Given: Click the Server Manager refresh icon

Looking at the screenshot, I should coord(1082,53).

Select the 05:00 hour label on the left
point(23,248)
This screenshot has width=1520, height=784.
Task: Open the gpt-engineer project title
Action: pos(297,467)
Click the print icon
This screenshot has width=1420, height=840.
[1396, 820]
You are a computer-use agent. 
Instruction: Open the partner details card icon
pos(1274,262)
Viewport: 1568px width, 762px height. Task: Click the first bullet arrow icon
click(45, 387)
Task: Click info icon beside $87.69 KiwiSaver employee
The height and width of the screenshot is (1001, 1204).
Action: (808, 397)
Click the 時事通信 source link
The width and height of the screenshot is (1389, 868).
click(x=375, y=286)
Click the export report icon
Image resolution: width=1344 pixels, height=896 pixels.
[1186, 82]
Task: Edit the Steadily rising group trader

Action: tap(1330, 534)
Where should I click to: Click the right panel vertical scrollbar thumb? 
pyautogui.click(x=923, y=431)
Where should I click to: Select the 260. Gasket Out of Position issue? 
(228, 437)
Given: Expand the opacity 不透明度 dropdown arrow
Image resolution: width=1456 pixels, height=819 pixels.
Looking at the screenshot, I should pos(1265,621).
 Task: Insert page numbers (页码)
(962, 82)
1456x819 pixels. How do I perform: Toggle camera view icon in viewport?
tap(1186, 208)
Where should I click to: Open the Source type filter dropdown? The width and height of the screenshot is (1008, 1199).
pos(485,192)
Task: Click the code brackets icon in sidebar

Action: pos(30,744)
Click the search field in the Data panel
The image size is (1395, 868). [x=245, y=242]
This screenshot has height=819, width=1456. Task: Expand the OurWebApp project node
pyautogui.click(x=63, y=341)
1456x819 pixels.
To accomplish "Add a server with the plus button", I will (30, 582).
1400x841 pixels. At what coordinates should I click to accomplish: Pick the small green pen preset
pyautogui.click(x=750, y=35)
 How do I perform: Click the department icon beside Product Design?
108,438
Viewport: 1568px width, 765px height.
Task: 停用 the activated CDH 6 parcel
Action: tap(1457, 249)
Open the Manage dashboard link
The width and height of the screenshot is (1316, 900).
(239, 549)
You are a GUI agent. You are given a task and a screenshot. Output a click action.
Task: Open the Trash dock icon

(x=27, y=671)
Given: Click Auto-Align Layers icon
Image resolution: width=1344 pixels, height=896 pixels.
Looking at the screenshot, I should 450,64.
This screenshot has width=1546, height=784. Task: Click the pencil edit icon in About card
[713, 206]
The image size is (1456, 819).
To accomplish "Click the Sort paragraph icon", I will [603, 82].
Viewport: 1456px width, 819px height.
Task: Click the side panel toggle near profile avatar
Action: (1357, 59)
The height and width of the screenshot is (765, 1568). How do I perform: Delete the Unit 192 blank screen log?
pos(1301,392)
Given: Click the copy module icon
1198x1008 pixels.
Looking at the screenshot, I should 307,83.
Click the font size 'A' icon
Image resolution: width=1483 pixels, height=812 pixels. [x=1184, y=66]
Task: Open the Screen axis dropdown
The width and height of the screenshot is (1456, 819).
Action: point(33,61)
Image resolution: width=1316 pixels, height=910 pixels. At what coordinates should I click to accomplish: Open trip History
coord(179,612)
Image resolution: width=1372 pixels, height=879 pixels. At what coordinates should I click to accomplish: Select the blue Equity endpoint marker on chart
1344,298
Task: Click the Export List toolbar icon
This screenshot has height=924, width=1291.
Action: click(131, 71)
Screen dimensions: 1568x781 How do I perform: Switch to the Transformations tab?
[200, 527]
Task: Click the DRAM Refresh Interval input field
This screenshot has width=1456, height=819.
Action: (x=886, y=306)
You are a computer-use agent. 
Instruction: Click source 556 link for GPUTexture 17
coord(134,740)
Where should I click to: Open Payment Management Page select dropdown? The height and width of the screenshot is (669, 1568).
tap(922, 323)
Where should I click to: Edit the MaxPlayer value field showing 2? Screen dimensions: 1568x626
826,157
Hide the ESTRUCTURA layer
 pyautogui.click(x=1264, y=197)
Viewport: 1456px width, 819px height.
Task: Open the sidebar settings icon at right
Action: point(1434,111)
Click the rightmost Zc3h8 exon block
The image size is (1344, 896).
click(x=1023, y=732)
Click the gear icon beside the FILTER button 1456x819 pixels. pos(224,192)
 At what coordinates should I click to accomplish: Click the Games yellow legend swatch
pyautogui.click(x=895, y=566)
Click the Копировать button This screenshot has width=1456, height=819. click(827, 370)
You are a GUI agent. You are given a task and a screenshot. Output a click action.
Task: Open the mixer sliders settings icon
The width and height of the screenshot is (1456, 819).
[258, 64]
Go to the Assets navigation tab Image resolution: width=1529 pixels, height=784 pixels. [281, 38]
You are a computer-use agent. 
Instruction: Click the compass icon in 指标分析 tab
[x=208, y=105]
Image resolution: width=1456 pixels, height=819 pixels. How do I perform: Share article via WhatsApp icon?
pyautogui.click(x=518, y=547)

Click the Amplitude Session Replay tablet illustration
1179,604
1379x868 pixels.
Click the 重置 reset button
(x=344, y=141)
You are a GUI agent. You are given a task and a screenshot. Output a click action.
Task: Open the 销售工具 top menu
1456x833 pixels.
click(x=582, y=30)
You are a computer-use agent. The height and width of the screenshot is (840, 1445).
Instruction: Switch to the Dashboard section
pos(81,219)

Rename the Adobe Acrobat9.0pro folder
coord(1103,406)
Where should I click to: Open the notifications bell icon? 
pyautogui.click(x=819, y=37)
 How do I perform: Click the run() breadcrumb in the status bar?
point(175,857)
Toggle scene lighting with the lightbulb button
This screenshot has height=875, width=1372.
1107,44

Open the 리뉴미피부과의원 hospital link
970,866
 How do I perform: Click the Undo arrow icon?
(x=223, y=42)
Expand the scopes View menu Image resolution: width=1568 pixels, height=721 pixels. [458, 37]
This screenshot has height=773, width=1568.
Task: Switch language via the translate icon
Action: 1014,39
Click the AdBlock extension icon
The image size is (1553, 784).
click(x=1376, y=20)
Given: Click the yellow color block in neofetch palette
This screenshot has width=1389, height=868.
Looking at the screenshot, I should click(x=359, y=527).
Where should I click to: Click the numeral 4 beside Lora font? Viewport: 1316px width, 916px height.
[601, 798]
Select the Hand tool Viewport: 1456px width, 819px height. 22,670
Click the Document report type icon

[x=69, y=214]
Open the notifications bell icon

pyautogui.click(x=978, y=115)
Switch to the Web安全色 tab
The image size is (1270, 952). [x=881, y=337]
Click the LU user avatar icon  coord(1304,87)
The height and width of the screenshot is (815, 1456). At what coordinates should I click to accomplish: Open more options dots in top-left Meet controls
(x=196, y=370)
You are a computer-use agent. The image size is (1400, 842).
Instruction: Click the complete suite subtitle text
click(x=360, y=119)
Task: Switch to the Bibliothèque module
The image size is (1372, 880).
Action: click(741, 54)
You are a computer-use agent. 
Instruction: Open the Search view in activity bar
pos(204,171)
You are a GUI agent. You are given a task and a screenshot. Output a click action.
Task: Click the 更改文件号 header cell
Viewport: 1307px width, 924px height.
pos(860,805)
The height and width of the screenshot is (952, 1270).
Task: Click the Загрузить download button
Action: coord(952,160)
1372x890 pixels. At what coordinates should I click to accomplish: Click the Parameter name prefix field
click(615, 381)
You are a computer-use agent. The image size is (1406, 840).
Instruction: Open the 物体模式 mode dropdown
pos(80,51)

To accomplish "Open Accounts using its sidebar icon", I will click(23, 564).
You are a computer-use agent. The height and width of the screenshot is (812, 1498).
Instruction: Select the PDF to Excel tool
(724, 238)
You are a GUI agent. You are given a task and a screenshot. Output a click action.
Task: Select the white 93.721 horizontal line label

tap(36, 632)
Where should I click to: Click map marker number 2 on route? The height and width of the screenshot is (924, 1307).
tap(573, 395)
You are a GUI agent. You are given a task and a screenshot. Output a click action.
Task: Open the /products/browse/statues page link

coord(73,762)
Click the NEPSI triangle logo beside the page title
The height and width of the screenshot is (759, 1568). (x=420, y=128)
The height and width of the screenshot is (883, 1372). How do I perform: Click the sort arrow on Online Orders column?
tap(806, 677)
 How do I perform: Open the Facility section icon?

# # # # # # #

▸ WHAT IS EXPECTED
Of the lines above, retype only those from the line containing "1456x833 pixels." through the line containing "Toggle scene lighting", including both, exactly.

▸ RESULT OF THE EXERCISE
1456x833 pixels.
click(x=582, y=30)
You are a computer-use agent. The height and width of the screenshot is (840, 1445).
Instruction: Switch to the Dashboard section
pos(81,219)

Rename the Adobe Acrobat9.0pro folder
coord(1103,406)
Where should I click to: Open the notifications bell icon? 
pyautogui.click(x=819, y=37)
 How do I perform: Click the run() breadcrumb in the status bar?
point(175,857)
Toggle scene lighting with the lightbulb button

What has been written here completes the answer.